# Brighton Asylum 2012



## Night-Mares Haunt (Jan 27, 2012)

Hello everyone. Just wanted to share a few photos from our 13,000 square foot indoor attraction "Brighton Asylum". Not only are we open throughout the month of October, but we are the only haunted attraction in New Jersey open throughout the year, with special haunted events each month. For the 2013 season, we are proud to present "13 Haunted Events", with special haunted events such as "Santa's Slay", "Dark Valentine", "Zombie Hunt Paintball", "Rottentail Slaughterhouse" and so much more! Information will be posted soon on our website at www.night-mares.com. Thanks for looking.


----------



## Troll Wizard (May 3, 2012)

Well first off congratulations on having an attraction open all year round. I'm sure it's harder than we think with all of the upkeep and all. I guess my question would be to you, since I live on the other side of the US is...were you affected by Hurricane Sandy at all?


----------



## jdubbya (Nov 6, 2005)

Great pics! Interested to know if your business is pretty steady throughout the entire year?


----------



## Joiseygal (Sep 3, 2008)

Ha..Ha..that person in the third photo looks familiar.  Troll Wizard and jdubbya I'm sure Rich the owner will be able to answer your questions in more detail, but the people attending the haunt has been giving very positive reviews. They keep requesting more holidays to add to the haunt schedule. Personally I couldn't be happier to have the opportunity to work for a haunt that is open through out the year. I am very excited and really enjoyed working the off season holidays at the haunt.


----------



## CreeepyCathy (Mar 28, 2009)

Dang... wish I lived about 750 miles closer. Love the sound of your "13 Haunted Events".


----------



## CreeepyCathy (Mar 28, 2009)

Joiseygal said:


> Ha..Ha..that person in the third photo looks familiar.


Is that you, JoiseyGal?


----------



## Pumpkin5 (Aug 8, 2010)

:jol:I was just going to say that Santa Zombie is sweeeeet!(wink, wink Sharon) I love the whole look of this attraction, and I Love, Love, LOVE that you are open year round with different themes during the year. Thats the way to keep it "hauntified" all year! Reminds me of the beloved _Nightmare_ _on_ _Church_ _Street_. Very nice website and just a first class looking haunt! Well done y'all!


----------



## Joiseygal (Sep 3, 2008)

CreeepyCathy said:


> Is that you, JoiseyGal?


Yep!


----------



## Hairazor (Mar 13, 2012)

When I saw that "Santa" I was sure I had seen it before! Love the shot with the shadows scrawling up the building, shivery!


----------



## RoxyBlue (Oct 6, 2008)

Hmmm, I think I know that zombie Santa girl....


----------



## Night-Mares Haunt (Jan 27, 2012)

Troll Wizard said:


> Well first off congratulations on having an attraction open all year round. I'm sure it's harder than we think with all of the upkeep and all. I guess my question would be to you, since I live on the other side of the US is...were you affected by Hurricane Sandy at all?

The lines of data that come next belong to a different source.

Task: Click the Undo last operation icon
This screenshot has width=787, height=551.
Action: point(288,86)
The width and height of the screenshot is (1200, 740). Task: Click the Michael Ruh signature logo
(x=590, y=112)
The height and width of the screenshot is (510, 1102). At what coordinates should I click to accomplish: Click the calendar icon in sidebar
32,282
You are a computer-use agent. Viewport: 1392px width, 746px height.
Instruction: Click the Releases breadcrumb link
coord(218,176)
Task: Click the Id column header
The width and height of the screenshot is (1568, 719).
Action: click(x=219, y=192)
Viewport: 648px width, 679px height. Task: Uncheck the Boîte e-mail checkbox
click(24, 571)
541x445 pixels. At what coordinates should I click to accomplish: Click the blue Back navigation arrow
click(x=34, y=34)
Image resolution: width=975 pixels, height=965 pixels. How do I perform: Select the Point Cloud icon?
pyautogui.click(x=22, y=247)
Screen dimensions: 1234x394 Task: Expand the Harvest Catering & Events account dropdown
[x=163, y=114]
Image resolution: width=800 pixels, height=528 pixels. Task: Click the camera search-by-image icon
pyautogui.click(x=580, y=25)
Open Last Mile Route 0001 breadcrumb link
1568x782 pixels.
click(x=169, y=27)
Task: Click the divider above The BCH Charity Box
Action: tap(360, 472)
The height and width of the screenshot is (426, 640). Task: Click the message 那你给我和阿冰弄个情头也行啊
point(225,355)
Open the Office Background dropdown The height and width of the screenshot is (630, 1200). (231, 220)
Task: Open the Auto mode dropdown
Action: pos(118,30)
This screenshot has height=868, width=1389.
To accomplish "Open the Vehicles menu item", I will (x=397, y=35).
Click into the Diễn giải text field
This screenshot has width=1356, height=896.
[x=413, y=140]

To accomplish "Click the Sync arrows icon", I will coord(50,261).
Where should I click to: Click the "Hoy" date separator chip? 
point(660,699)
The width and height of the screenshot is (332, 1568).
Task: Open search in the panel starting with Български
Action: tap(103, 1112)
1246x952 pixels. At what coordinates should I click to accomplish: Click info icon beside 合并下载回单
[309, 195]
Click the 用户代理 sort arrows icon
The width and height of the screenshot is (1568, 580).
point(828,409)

Sorry for the delayed response here. Thank you very much, its a lot of hard work keeping things going all year, with the switching up of the staff, the changing sets, as as well as all that is required to keep the building up to safety standards.

Unfortunately, yes, Hurricane Sandy did a number on us. We lost the entire last weekend, and my outdoor venue at another location was completely destroyed. I am re-building it from the ground up this year. Unfortunately, no haunt insurances I am aware of offers decent coverage from hurricanes so I am praying that we finally catch a break. 2 years ago it was a freak snow storm that crippled my entire last weekend. I can't take another year of that.

Rich


----------



## Night-Mares Haunt (Jan 27, 2012)

jdubbya said:


> Great pics! Interested to know if your business is pretty steady throughout the entire year?


Thanks very much! October is the bread and butter. But the other holidays do bring in people. Christmas most of all, but the other events attract a nice crowd. The key is to be very creative with each event. If I 'phone it in' the people will know it and they won't come back. I spend up to 8 hours every day re-theming the entire haunt for each event and this year I am doing even more. I am pre-fabricating many sets ahead of time that will be put up when needed. And with the 13 haunted events, I will need many many sets to put up. There are some scenes I will not be able to change due to the nature of how they are constructed but many can be interchanged which is nice. I always like to give the customers a fresh feel every time they walk in the door, even if its only been a month since they last visited. Here's an updated photo of the haunt exterior facade. Im very happy with how these came out!:



















Please note that the website publicized in the photo is not yet up and running. It will be ready by mid July!


----------